§ Data for this exercise:
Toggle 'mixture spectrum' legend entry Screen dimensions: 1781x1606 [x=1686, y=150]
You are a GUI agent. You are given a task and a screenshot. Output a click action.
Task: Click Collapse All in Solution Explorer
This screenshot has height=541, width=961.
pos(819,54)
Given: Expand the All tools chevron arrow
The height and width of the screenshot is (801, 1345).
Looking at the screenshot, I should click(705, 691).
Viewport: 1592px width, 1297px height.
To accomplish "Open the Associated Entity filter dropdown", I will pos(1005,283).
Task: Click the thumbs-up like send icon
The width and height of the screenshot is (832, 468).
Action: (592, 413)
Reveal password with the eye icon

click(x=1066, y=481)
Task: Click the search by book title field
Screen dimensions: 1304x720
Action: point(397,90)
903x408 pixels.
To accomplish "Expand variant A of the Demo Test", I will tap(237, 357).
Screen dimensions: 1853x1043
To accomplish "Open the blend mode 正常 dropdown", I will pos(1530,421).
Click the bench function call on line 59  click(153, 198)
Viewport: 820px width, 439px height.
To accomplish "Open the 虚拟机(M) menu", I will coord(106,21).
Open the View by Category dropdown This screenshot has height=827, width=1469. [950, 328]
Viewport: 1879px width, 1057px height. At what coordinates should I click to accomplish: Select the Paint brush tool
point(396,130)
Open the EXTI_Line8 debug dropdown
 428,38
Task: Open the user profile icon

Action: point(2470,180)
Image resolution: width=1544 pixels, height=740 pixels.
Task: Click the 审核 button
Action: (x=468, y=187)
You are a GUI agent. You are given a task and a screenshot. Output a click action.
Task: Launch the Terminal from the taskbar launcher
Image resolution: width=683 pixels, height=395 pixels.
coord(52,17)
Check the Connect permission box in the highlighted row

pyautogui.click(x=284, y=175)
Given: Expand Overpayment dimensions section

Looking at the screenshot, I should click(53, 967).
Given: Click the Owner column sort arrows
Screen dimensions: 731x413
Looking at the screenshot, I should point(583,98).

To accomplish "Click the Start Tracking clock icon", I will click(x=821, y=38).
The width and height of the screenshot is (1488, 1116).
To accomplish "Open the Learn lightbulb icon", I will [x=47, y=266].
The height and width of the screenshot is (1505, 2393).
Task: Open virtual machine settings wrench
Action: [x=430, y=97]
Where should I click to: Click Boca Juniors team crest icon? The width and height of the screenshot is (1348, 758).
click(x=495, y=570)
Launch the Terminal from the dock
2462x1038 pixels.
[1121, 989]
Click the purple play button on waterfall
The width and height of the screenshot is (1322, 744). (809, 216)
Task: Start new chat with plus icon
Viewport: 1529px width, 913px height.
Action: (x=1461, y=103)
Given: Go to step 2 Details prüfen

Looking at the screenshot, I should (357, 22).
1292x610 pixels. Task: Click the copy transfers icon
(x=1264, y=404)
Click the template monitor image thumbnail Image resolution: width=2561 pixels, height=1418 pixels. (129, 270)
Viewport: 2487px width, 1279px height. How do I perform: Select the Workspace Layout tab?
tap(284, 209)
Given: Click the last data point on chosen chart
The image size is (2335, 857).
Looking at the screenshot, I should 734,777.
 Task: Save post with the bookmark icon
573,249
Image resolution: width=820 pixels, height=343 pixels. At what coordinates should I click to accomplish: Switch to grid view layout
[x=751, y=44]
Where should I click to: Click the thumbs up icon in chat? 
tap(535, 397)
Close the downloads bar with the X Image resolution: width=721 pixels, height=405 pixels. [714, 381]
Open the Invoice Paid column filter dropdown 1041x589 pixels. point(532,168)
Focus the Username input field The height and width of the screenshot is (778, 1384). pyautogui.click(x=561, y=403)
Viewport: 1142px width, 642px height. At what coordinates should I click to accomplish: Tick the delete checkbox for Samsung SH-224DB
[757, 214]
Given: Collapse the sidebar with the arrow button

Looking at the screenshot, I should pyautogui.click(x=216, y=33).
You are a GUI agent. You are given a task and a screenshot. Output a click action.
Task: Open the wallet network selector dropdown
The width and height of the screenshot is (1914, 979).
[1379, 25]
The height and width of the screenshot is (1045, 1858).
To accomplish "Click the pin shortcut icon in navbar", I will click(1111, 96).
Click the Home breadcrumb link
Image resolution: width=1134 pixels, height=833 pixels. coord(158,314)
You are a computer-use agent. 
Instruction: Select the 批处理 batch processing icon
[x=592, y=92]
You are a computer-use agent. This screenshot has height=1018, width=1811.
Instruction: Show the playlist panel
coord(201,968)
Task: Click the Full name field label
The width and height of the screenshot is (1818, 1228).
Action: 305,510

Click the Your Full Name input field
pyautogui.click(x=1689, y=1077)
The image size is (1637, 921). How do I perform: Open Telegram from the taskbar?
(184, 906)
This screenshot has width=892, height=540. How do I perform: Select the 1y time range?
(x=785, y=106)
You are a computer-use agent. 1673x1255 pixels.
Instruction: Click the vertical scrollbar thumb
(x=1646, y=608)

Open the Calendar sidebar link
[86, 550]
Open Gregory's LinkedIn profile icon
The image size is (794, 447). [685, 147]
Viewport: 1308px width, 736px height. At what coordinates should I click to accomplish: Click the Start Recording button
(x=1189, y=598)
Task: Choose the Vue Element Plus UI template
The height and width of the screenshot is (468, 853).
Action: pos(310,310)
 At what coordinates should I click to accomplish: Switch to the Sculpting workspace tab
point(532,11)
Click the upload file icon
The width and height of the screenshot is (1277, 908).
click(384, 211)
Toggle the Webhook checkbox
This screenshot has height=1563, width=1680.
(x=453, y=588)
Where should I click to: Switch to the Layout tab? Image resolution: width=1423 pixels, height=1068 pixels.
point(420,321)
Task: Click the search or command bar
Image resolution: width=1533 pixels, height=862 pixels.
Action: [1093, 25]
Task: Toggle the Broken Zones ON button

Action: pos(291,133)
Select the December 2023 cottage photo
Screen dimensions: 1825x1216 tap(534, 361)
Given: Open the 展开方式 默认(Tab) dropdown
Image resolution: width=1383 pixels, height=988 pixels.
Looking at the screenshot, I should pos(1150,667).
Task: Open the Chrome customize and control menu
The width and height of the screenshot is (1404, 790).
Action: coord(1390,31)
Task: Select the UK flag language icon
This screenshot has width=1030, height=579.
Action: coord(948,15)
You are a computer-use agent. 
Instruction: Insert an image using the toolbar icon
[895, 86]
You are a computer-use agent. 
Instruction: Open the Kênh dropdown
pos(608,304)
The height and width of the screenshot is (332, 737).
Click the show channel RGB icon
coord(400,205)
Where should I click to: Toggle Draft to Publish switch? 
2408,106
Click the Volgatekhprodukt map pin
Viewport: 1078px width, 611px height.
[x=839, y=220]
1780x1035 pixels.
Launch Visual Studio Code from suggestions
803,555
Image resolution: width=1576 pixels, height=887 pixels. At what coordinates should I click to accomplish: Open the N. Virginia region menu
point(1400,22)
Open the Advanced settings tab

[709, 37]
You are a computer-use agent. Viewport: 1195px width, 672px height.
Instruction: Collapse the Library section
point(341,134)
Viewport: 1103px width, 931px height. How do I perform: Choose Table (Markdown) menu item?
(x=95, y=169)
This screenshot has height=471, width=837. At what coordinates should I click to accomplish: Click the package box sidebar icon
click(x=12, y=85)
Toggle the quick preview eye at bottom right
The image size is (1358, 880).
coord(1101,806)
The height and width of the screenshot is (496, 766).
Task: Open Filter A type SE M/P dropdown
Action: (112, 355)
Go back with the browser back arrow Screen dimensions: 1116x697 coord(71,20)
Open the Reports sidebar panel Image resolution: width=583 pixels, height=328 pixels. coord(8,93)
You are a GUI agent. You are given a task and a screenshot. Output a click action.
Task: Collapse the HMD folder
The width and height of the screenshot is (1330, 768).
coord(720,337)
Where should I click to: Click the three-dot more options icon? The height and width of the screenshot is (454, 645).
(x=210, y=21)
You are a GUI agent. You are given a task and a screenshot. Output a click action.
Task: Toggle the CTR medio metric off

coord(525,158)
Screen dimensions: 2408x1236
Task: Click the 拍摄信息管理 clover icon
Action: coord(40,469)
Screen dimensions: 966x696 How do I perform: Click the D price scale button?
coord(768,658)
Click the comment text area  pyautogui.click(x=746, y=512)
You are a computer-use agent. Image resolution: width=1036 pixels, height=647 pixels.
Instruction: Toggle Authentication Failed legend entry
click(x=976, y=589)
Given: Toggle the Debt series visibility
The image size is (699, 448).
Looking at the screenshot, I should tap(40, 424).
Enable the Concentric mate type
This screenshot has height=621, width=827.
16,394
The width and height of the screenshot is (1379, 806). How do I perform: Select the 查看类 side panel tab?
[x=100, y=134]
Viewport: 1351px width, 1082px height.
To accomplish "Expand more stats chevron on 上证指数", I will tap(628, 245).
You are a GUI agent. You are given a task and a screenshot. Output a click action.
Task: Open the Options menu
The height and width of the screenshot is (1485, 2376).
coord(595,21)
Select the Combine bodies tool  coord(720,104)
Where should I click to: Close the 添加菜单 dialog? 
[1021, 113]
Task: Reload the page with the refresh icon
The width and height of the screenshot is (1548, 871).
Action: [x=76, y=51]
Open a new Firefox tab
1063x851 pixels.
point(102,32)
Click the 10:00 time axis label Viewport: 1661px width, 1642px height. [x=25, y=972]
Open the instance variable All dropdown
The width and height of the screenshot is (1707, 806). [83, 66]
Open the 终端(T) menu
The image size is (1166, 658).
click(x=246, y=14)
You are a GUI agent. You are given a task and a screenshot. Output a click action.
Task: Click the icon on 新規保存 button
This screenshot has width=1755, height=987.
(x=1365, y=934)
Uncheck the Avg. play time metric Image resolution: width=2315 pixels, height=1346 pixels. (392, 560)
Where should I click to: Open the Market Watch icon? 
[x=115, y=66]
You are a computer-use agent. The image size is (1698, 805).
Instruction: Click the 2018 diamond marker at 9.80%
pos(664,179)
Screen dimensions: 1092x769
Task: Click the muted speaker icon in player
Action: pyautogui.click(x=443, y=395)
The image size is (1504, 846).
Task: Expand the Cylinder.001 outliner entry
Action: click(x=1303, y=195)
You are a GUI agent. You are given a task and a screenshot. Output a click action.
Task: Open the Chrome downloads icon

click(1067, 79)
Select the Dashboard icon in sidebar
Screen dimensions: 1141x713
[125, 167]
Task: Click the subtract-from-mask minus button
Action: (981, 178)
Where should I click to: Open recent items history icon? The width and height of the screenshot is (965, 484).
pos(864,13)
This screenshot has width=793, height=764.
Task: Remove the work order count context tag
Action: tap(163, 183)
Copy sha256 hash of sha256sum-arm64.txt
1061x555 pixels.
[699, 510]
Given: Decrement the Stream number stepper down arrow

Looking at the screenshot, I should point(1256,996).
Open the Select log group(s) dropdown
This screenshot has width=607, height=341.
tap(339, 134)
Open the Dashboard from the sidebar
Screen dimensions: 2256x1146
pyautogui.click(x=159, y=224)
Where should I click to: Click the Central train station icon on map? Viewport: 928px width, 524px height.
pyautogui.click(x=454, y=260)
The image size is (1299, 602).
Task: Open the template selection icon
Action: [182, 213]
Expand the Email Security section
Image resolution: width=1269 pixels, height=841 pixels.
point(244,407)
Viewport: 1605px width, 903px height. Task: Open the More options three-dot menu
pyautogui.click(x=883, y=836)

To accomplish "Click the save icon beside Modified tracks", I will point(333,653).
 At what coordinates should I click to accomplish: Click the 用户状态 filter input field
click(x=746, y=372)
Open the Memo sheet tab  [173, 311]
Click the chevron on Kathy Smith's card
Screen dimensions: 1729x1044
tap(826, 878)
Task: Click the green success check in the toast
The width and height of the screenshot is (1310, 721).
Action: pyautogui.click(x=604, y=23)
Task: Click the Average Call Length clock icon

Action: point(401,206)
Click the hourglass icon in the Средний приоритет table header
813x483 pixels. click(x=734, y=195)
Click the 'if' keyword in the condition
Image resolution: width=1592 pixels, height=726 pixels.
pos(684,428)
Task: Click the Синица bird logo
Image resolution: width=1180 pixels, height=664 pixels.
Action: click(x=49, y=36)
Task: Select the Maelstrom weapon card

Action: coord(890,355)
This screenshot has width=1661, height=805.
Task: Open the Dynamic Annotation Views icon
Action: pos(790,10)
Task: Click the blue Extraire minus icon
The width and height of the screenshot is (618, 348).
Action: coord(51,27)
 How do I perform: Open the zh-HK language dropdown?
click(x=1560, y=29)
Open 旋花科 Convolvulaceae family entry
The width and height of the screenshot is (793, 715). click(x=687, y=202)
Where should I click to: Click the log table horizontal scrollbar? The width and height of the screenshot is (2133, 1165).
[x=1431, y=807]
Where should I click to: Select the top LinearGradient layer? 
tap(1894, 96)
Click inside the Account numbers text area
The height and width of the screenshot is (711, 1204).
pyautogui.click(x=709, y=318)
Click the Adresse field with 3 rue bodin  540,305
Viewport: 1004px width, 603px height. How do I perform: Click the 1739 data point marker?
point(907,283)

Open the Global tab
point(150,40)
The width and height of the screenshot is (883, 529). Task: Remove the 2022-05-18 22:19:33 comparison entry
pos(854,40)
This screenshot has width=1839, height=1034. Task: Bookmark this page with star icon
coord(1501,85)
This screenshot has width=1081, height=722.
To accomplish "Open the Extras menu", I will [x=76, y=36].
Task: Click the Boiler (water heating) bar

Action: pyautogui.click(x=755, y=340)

§ What you need to do:
Give again exactly, and only, the lines above starting at the one with "Open the Invoice" and ending at the one with "Focus the Username".

§ Answer to this task:
Open the Invoice Paid column filter dropdown 1041x589 pixels. point(532,168)
Focus the Username input field The height and width of the screenshot is (778, 1384). pyautogui.click(x=561, y=403)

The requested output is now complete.